EXTRAIT —
▼▼▼

Les urgentistes parviennent-ils à faire face à la seconde vague ?

Cela ne concerne pas que les urgences, c'est une vraie crise de l'hôpital. Nous sommes juste en train de gérer le nombre de lits de réanimation et de payer les erreurs des politiques de droite comme de gauche depuis trente ans. En fait, le système de santé est géré par une caste avec des gens bien-pensants qui ont réussi à faire passer la problématique économique/efficience/évaluation, toutes ces grandes théories consistant à supprimer 100 000 lits d'hospitalisation. Ces fermetures d'hôpitaux de proximité, le fait de tout concentrer sur les CHU en région ont représenté une bêtise. Avec cette doctrine "On ne fait bien que ce qu'on fait souvent", cette caste a réussi à annihiler la volonté des gens.

Quid de la création de postes de réanimateurs ?

Chaque année ne sont créés que 74 postes de réanimateurs médicaux. C'est vrai que viennent s'y ajouter 450 postes d'anesthésistes réanimateurs. Mais parmi ces derniers, les jeunes médecins formés quittent l'hôpital public pour rejoindre les cliniques là où ils sont bien mieux rémunérés. C'est un mensonge des universitaires d'avoir expliqué aux pouvoirs publics qu'on formait 450 réanimateurs. En fait, cette arrivée de 74 nouveaux réanimateurs médicaux ne suffit même pas à opérer le renouvellement naturel des générations. C'est pourquoi nous avons dû faire venir des professionnels de l'étranger pour faire tourner des réanimations.

▲▲▲

DONNÉES ÉTUDIÉES —
▼▼▼

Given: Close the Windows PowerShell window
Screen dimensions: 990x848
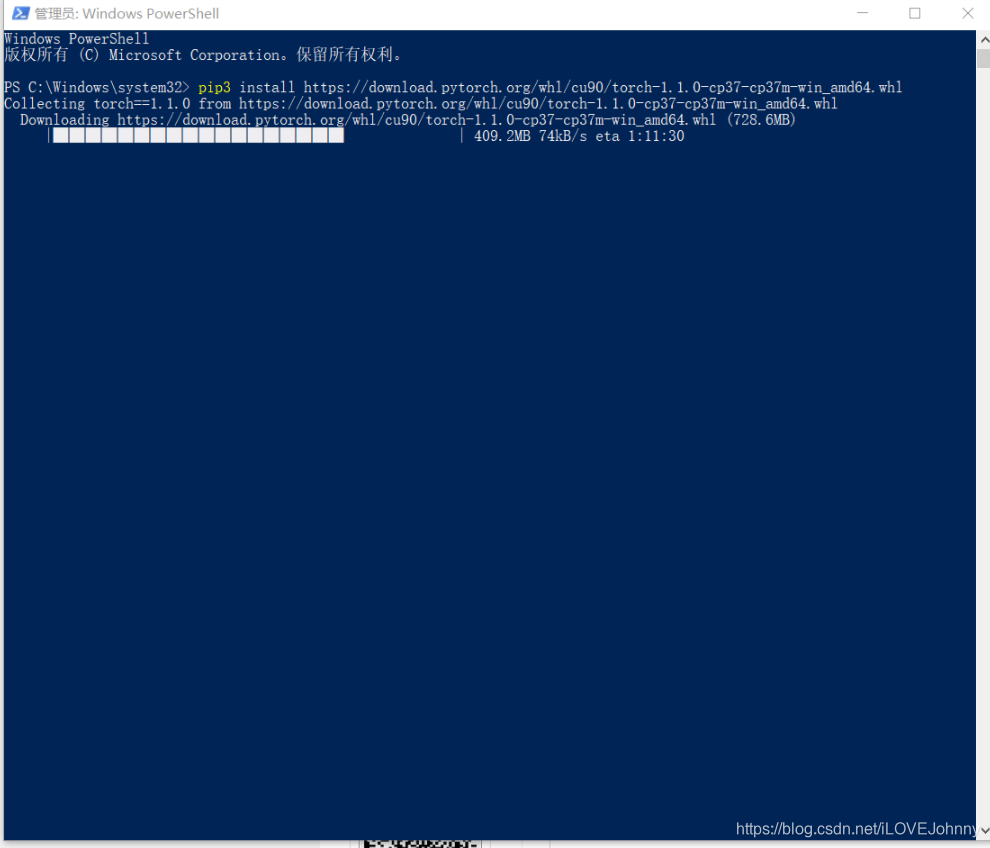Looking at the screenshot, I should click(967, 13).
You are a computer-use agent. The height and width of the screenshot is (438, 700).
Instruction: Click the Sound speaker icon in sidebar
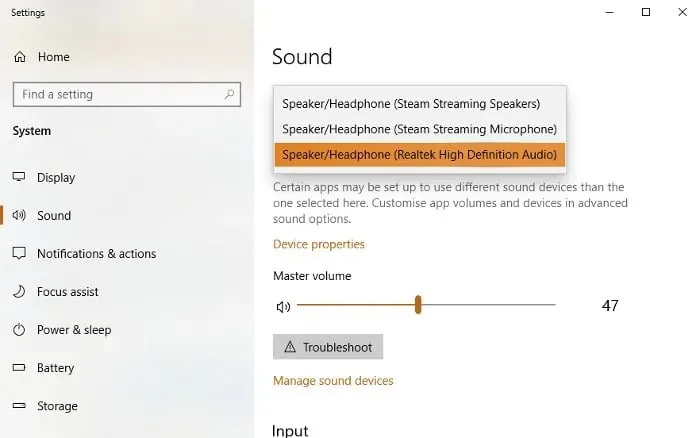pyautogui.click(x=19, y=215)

▲▲▲
▼▼▼

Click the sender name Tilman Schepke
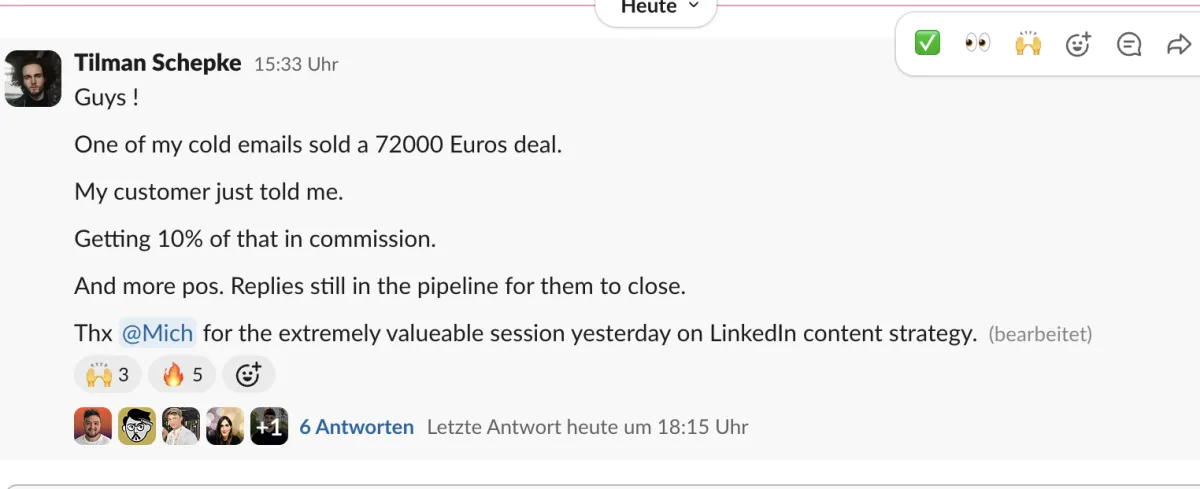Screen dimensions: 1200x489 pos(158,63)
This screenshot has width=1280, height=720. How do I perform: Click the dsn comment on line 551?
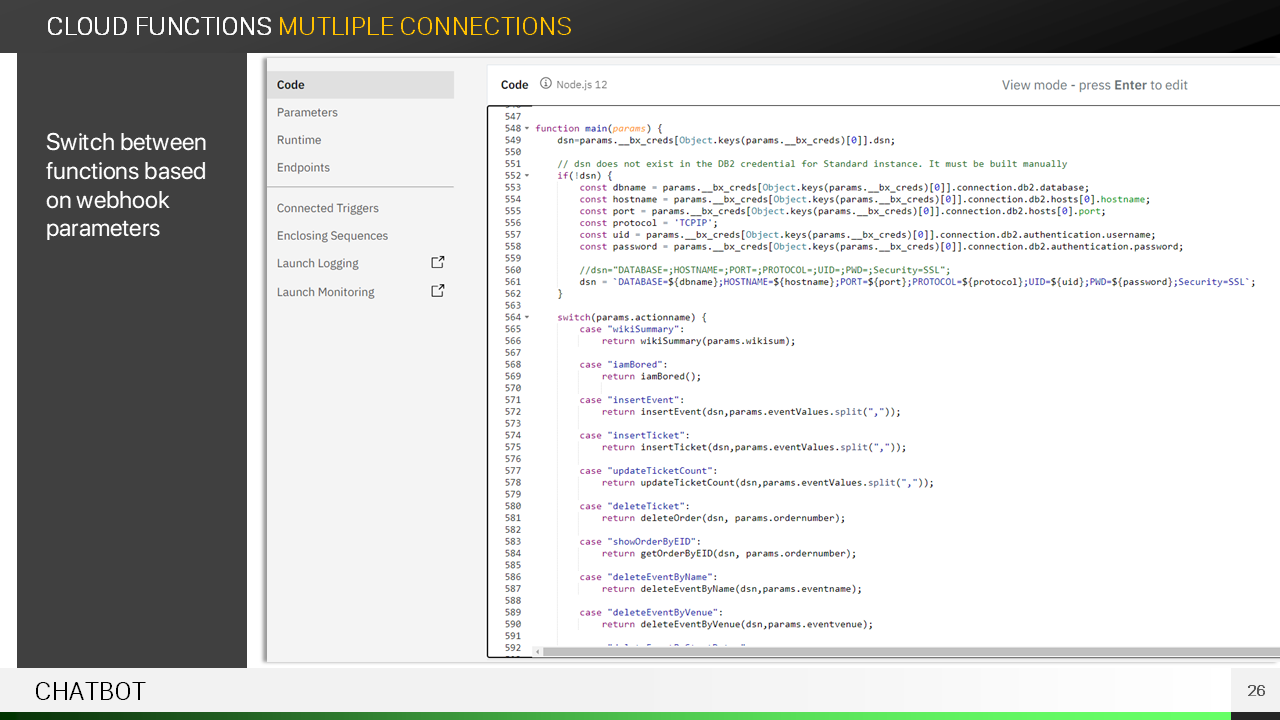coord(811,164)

▲▲▲

CONSIGNE — Poursuivez l'extrait sur la crise de l'hôpital en reprenant juste après sa dernière phrase.

VOTRE RÉPONSE —
Le président Macron a dit mercredi soir lors de son discours qu'on est passé de 5 000 à 6 000 lits et que l'objectif est d'atteindre 10 000 lits...

La problématique actuelle est plutôt que le moral des personnels est très faible. Quand la prime a été distribuée, certains l'ont eu et d'autres pas. Idem pour la médaille lors du 14 juillet. Certes, ce sont des détails, mais cela a contribué à laminer le moral des personnels. C'est pourquoi mercredi 28 octobre nous avons lancé un appel à la mobilisation générale, car nous avons besoin de bras et de dégager du temps d'infirmières et d'aides soignants, par exemple pour faire les lits. Je suis par exemple désespéré de voir que les hôpitaux envoient balader des gens qui téléphonent pour aider. Par ailleurs, qu'attend-on pour rouvrir le Val de Grâce qui se trouve en plein cœur de Paris et qui était un hôpital tactique et stratégique des forces des armées. Car le service de santé des armées a aussi été détruit. Au final, la crise économique, sociale, les attentats (celui de Nice de ce matin) puis maintenant le confinent contribuent à complètement démoraliser aussi bien les soignants que les Français.

Est-ce que le Gouvernement a mal géré le déconfinement ?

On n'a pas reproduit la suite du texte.